Ludowcy mieli już gotowy projekt, który przewidywał m.in. zachowanie abonamentu i powołanie funduszu misji publicznej. Stronnictwo chciało, by z dziewięcioosobowej KRRiT sześciu członków powoływał Sejm spośród osób wskazanych przez środowiska twórcze i akademickie, dwie prezydent, a jedną minister kultury i dziedzictwa narodowego.
"Nie ma zgody koalicjanta, dlatego czekamy na propozycje" - powiedział w piątek PAP Żelichowski.
Polityk nie krył zniecierpliwienia postawą PO, ponieważ - jak zaznaczył - odrzucenie propozycji PSL oznacza zachowanie KRRiT w obecnym kształcie jeszcze przez kilka miesięcy. A to z kolei znaczy, że obecna Rada wskaże nowe rady nadzorcze mediów publicznych.
"PO forsuje swoją ustawę, na razie są założenia, za 3-4 tygodnie ma być projekt, później jeszcze konsultacje, a to oznacza, że przed końcem tego roku nie zdążymy ze zmianami" - ubolewa Żelichowski.
Według propozycji PSL, 1 stycznia 2009 r. wygasłaby kadencja członków obecnej KRRiT, wiec nowe rady nadzorcze mediów publicznych powoływałaby już Rada w nowym kształcie.
Żelichowski rozmawiał na temat swojego projektu z SLD. Według niego, ze strony Lewicy było zainteresowanie dalszymi pracami nad nim. Jednak - jak zaznaczył - decyzja kierownictwa PO oznacza zamknięcie sprawy. Polityk tłumaczy, że klub PSL ma tylko 31 posłów i sam nic nie jest w stanie zrobić.

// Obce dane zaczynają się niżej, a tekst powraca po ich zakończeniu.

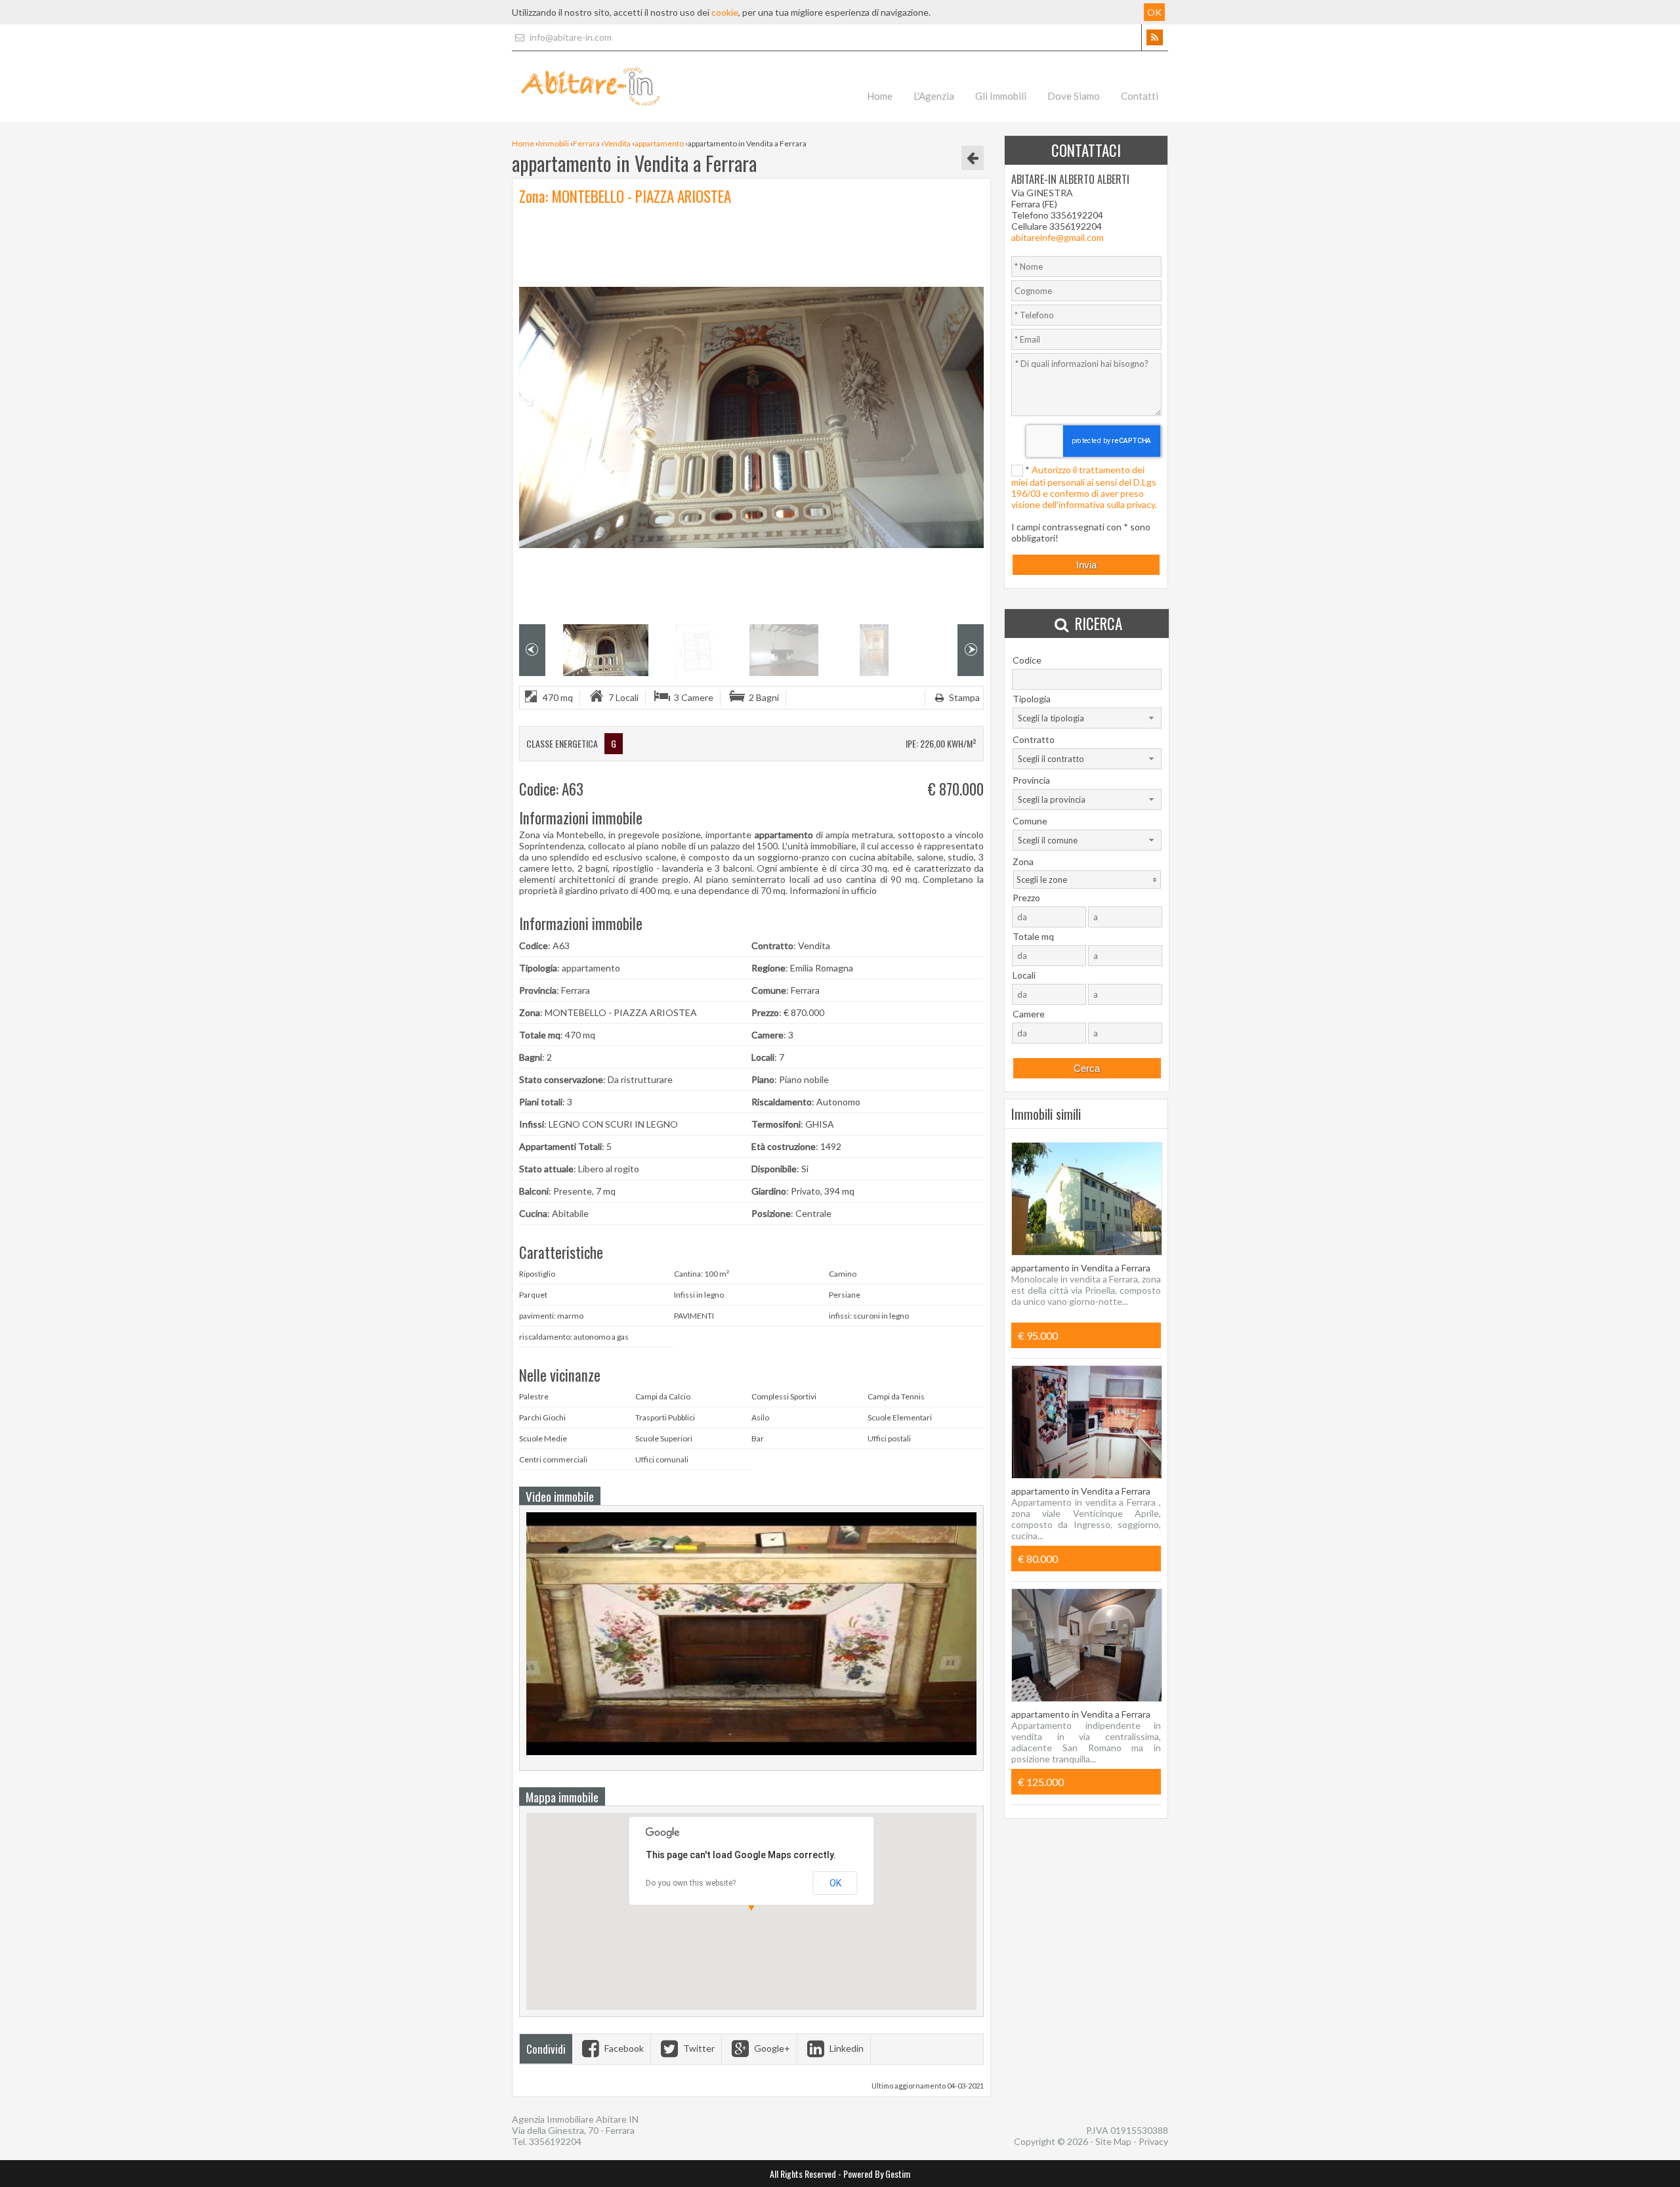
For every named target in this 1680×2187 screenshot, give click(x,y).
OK (835, 1883)
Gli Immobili (1000, 96)
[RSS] (1154, 37)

Szef klubu ludowców zapowiedział jednak, że Stronnictwo będzie lojalnie popierało projekt przygotowywany przez resort kultury.
W piątek ministerstwo kultury opublikowało jego założenia. Wynika z nich, że środki publiczne na realizację tzw. programów misyjnych mogłyby trafiać zarówno do nadawców publicznych, jak i komercyjnych, zaś przeznaczonymi na to pieniędzmi zarządzałaby powoływana przez Sejm Rada Powiernicza.
Przedstawiona koncepcja zakłada m.in., że finansowanie programów misyjnych pochodziłoby z budżetu, a dokładniej z wpływów z należnego podatku VAT od działalności radiowej, telewizyjnej i reklamowej.
Wedle założeń całkowicie zmieniona ma być struktura mediów publicznych. Na poziomie centralnym w miejsce postawionej w stan likwidacji TVP powstałaby spółka telewizyjna, nadająca programy: TVP1, TVP2, TV Polonię oraz kanały tematyczne, oraz spółki regionalne.